Subtle Yet Positive Improvement
However, the general state of the US soccer has shown subtle improvement in many areas.
More and more Yanks depart for Europe and establish a bridgehead for other Americans. At this point, over 20 American players are found in top ten European leagues with many youngsters recruited for the pros straight out of high school. The MLS quality, while uneven, has slowly improved over the years and allowed it to be very competitive visavis its nearest and biggest rival, Mexico. The recent infusion of foreign talent, on the pitch and on the bench alike, can only bode well for the league’s future.
The national team managed to eke out a win in the 2007 Gold Cup, and will head to South Africa in 2009 as the CONCACAF representative. The team may lack the tactical nuance of the top world nations but it’s athletic and hard working. Give it another Bora and another knock-out round World Cup appearance can’t be ruled out.
Now where does one go to find another Bora? There surely has to be one available.
P.S. Below is my list of American players based in Europe that have been either capped in the recent past or stand a good chance to get capped in the near future. Just note that any of these lists are by nature incomplete and presumptive.
Tim Howard (Everton)
Kasey Keller (Fulham)
Marcus Hahnemann (Reading)
Two recent arrivals – QPR’s Matt Pickens and Valerenga’s Troy Perkins – may be candidates for the job as well.

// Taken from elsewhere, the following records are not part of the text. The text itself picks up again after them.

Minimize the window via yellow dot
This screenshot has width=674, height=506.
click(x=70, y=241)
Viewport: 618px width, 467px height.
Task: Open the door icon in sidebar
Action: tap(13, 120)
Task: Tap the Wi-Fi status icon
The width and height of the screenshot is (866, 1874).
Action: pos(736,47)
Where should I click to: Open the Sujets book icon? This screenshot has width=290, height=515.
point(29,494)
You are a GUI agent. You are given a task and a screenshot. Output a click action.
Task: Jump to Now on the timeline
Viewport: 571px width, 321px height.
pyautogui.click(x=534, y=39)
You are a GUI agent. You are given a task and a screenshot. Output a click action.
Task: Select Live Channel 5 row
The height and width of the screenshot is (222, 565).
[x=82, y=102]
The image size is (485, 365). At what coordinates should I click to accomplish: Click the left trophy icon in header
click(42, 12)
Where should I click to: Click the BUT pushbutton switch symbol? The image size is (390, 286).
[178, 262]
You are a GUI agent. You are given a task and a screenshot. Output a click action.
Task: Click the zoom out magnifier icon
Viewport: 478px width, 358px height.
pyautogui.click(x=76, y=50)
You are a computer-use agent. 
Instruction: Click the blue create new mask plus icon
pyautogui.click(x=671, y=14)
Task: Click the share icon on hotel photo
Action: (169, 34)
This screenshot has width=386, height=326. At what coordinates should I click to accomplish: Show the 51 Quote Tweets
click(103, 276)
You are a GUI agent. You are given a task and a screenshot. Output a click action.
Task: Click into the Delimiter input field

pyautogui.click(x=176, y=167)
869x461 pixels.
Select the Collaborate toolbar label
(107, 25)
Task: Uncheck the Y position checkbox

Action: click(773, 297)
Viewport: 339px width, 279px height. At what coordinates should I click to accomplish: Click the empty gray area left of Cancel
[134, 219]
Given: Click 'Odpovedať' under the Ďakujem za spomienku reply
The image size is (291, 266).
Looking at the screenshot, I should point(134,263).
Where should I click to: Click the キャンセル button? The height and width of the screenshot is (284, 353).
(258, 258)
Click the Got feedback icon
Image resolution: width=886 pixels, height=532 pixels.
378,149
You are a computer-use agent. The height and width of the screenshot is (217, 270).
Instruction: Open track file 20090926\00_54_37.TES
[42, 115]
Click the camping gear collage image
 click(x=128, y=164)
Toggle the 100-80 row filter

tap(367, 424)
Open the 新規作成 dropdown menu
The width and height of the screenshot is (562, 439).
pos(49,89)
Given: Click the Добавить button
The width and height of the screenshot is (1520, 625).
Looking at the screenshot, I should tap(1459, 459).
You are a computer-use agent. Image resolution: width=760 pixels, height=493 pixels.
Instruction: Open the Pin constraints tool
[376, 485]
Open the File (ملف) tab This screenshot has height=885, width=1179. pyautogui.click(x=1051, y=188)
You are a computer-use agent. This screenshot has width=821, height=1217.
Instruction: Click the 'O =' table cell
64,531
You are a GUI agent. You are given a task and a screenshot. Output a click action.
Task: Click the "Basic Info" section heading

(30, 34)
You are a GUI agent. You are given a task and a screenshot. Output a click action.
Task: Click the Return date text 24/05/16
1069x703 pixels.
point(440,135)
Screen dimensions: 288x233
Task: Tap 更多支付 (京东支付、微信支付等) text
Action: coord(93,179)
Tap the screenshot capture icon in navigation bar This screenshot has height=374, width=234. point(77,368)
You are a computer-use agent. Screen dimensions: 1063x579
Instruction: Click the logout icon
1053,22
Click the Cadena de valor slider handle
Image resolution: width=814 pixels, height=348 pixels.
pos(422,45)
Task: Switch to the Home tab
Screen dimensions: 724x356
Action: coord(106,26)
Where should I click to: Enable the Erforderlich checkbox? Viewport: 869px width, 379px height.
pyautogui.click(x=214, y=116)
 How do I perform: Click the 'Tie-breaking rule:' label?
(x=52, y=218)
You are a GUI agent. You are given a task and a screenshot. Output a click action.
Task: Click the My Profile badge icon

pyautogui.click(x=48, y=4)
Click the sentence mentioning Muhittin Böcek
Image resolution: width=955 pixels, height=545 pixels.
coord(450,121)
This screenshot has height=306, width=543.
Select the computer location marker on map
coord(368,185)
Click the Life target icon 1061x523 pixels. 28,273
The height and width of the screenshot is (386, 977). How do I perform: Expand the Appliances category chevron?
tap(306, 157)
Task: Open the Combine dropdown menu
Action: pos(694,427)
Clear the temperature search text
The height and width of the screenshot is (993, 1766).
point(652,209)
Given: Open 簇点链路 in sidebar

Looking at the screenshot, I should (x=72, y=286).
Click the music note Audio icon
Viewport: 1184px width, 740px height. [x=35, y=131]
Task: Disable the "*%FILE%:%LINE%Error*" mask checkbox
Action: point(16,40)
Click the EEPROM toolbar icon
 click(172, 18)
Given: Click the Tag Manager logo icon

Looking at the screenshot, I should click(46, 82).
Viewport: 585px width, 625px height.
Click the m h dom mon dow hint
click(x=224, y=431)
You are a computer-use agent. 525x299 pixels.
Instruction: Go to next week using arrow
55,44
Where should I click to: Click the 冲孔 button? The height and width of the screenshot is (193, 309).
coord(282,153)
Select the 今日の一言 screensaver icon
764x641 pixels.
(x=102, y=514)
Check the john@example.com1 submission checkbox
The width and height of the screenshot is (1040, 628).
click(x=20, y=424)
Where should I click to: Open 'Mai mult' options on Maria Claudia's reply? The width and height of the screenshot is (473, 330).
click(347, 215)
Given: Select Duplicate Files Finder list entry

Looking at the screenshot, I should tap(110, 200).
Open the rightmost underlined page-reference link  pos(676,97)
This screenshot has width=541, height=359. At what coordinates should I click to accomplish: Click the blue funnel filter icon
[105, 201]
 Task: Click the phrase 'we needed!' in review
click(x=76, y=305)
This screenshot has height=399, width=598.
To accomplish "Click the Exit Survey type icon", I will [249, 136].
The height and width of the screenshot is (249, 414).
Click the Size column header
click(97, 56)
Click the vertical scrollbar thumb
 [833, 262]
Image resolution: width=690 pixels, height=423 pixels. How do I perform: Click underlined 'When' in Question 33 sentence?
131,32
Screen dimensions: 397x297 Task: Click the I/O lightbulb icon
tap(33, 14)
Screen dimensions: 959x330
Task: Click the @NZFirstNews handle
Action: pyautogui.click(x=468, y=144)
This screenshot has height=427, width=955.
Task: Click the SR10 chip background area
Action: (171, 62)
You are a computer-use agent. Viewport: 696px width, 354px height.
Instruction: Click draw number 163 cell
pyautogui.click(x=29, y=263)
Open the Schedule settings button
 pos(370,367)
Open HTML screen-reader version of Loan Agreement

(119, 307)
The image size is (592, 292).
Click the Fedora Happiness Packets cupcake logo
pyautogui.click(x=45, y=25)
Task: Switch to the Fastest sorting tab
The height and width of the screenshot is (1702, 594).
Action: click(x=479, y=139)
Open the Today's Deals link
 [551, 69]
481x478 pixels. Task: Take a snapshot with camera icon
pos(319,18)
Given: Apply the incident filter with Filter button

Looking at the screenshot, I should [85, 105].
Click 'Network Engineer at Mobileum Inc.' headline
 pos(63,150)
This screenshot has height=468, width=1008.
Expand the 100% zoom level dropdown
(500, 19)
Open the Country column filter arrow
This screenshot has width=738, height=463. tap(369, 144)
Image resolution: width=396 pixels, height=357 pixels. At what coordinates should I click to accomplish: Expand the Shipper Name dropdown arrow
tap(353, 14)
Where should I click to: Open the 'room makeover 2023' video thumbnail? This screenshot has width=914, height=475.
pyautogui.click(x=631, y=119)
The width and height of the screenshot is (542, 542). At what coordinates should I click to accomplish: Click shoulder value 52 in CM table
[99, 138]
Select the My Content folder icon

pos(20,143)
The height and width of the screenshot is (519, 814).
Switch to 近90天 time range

The reigning MLS GK of the Year Brad Guzan‘s transfer to Aston Villa was canceled in late January due to his inability to obtain the work permit but he looks to be headed back to Villa in the summer anyway.
Steve Cherundolo (Hannover 96)
Oguchi Onyewu (Standard Liege)
Carlos Bocanegra (Fulham)
Heath Pearce (Hansa Rostock)
Jay Demerit (Watford)
Cory Gibbs (Charlton)
Jon Spector (West Ham)
Danny Califf (Aalborg)
Clarence Goodson (IF Start)
Frank Simek (Sheffield Wednesday)
Eddie Lewis (Derby County)
The great unknown here is Neven Subotic, a rising star of Mainz 05 in Germany’s second Bundesliga. The 19 year old had played for the US U-17 team but is also eligible for Bosnia and Serbia due to his birth in the former Yugoslavia.
Michael Bradley (Heerenveen)
Benny Feilhaber (Derby County)
DaMarcus Beasley (Rangers)
Bobby Convey (Reading)
Sal Zizzo (Hannover 96)
Lee Nguyen (Randers)
Josh Wolff (TSV 1860)
Jeremiah White (Aarhus)
Freddy Adu (Benfica),
Clint Dempsey (Fulham)
Danny Szetela (Brescia)
Bryan Arquez (Hertha Berlin).
Eddie Lewis has also played in left midfield for the US.
Eddie Johnson (Fulham)
Pat Noonan (Aalesund)
Charlie Davies (Hammarby)
Nate Jaqua (Altach)
Josmer “Jozy” Altidore, the 18 year old star striker of the New York Red Bull, was rumored to be almost sold to Reading during the January transfer window but the deal hit the snag at the last moment. Jozy, as he is called in the US, will likely go in 2008 or 2009 at the latest.
It’s not difficult to see where the US is most bereft and where it’s most affluent.